**TASK INSTRUCTIONS:** Write out the data below in full. Keep it exact.

[Saved entries]
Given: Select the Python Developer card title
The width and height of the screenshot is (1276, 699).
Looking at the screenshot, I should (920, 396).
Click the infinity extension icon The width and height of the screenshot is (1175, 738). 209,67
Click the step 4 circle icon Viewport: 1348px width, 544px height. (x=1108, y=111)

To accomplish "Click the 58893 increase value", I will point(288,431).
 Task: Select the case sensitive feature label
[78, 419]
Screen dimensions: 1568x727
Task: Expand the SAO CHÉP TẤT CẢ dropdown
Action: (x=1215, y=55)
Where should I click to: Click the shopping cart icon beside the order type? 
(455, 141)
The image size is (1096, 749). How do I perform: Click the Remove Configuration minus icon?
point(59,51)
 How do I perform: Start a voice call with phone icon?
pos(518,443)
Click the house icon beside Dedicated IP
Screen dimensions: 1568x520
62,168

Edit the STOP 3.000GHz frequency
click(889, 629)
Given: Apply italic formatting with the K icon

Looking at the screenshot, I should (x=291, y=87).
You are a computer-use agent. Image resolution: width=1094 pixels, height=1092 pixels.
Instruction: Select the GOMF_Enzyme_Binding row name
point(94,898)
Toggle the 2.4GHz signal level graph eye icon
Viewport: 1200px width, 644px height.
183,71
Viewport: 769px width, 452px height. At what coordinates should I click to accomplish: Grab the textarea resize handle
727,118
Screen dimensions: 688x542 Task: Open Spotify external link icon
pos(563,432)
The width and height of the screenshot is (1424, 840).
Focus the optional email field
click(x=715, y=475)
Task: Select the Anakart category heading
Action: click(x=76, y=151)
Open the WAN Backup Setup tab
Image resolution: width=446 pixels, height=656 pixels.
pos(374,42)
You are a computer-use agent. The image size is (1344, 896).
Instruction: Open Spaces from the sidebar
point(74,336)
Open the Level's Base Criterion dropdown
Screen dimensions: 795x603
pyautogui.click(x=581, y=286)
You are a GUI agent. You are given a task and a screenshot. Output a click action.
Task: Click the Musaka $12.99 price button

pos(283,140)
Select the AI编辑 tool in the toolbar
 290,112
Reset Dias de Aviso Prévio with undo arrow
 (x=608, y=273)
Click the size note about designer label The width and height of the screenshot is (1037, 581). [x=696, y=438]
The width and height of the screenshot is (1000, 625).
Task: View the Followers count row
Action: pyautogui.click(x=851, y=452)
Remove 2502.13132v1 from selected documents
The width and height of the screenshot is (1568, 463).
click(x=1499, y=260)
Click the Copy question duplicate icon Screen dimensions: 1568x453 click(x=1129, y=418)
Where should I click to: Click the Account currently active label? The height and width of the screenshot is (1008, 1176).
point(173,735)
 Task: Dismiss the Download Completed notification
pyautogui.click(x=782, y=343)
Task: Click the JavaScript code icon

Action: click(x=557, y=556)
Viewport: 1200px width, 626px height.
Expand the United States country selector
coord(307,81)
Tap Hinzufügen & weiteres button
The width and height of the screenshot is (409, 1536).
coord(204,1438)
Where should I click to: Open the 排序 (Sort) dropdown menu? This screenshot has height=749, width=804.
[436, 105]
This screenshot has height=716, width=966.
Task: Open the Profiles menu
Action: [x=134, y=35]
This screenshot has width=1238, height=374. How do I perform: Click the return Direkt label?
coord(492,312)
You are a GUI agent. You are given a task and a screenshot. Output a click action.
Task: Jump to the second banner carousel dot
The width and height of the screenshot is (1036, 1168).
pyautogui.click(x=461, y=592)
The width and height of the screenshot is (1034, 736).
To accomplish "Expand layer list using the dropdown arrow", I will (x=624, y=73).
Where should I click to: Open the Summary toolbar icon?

**RESPONSE:**
Given: Select the Python Developer card title
The width and height of the screenshot is (1276, 699).
Looking at the screenshot, I should (920, 396).
Click the infinity extension icon The width and height of the screenshot is (1175, 738). 209,67
Click the step 4 circle icon Viewport: 1348px width, 544px height. (x=1108, y=111)

To accomplish "Click the 58893 increase value", I will point(288,431).
 Task: Select the case sensitive feature label
[78, 419]
Screen dimensions: 1568x727
Task: Expand the SAO CHÉP TẤT CẢ dropdown
Action: (x=1215, y=55)
Where should I click to: Click the shopping cart icon beside the order type? 
(455, 141)
The image size is (1096, 749). How do I perform: Click the Remove Configuration minus icon?
point(59,51)
 How do I perform: Start a voice call with phone icon?
pos(518,443)
Click the house icon beside Dedicated IP
Screen dimensions: 1568x520
62,168

Edit the STOP 3.000GHz frequency
click(889, 629)
Given: Apply italic formatting with the K icon

Looking at the screenshot, I should (x=291, y=87).
You are a computer-use agent. Image resolution: width=1094 pixels, height=1092 pixels.
Instruction: Select the GOMF_Enzyme_Binding row name
point(94,898)
Toggle the 2.4GHz signal level graph eye icon
Viewport: 1200px width, 644px height.
183,71
Viewport: 769px width, 452px height. At what coordinates should I click to accomplish: Grab the textarea resize handle
727,118
Screen dimensions: 688x542 Task: Open Spotify external link icon
pos(563,432)
The width and height of the screenshot is (1424, 840).
Focus the optional email field
click(x=715, y=475)
Task: Select the Anakart category heading
Action: click(x=76, y=151)
Open the WAN Backup Setup tab
Image resolution: width=446 pixels, height=656 pixels.
pos(374,42)
You are a computer-use agent. The image size is (1344, 896).
Instruction: Open Spaces from the sidebar
point(74,336)
Open the Level's Base Criterion dropdown
Screen dimensions: 795x603
pyautogui.click(x=581, y=286)
You are a GUI agent. You are given a task and a screenshot. Output a click action.
Task: Click the Musaka $12.99 price button

pos(283,140)
Select the AI编辑 tool in the toolbar
 290,112
Reset Dias de Aviso Prévio with undo arrow
 (x=608, y=273)
Click the size note about designer label The width and height of the screenshot is (1037, 581). [x=696, y=438]
The width and height of the screenshot is (1000, 625).
Task: View the Followers count row
Action: pyautogui.click(x=851, y=452)
Remove 2502.13132v1 from selected documents
The width and height of the screenshot is (1568, 463).
click(x=1499, y=260)
Click the Copy question duplicate icon Screen dimensions: 1568x453 click(x=1129, y=418)
Where should I click to: Click the Account currently active label? The height and width of the screenshot is (1008, 1176).
point(173,735)
 Task: Dismiss the Download Completed notification
pyautogui.click(x=782, y=343)
Task: Click the JavaScript code icon

Action: click(x=557, y=556)
Viewport: 1200px width, 626px height.
Expand the United States country selector
coord(307,81)
Tap Hinzufügen & weiteres button
The width and height of the screenshot is (409, 1536).
coord(204,1438)
Where should I click to: Open the 排序 (Sort) dropdown menu? This screenshot has height=749, width=804.
[436, 105]
This screenshot has height=716, width=966.
Task: Open the Profiles menu
Action: [x=134, y=35]
This screenshot has width=1238, height=374. How do I perform: Click the return Direkt label?
coord(492,312)
You are a GUI agent. You are given a task and a screenshot. Output a click action.
Task: Jump to the second banner carousel dot
The width and height of the screenshot is (1036, 1168).
pyautogui.click(x=461, y=592)
The width and height of the screenshot is (1034, 736).
To accomplish "Expand layer list using the dropdown arrow", I will (x=624, y=73).
Where should I click to: Open the Summary toolbar icon?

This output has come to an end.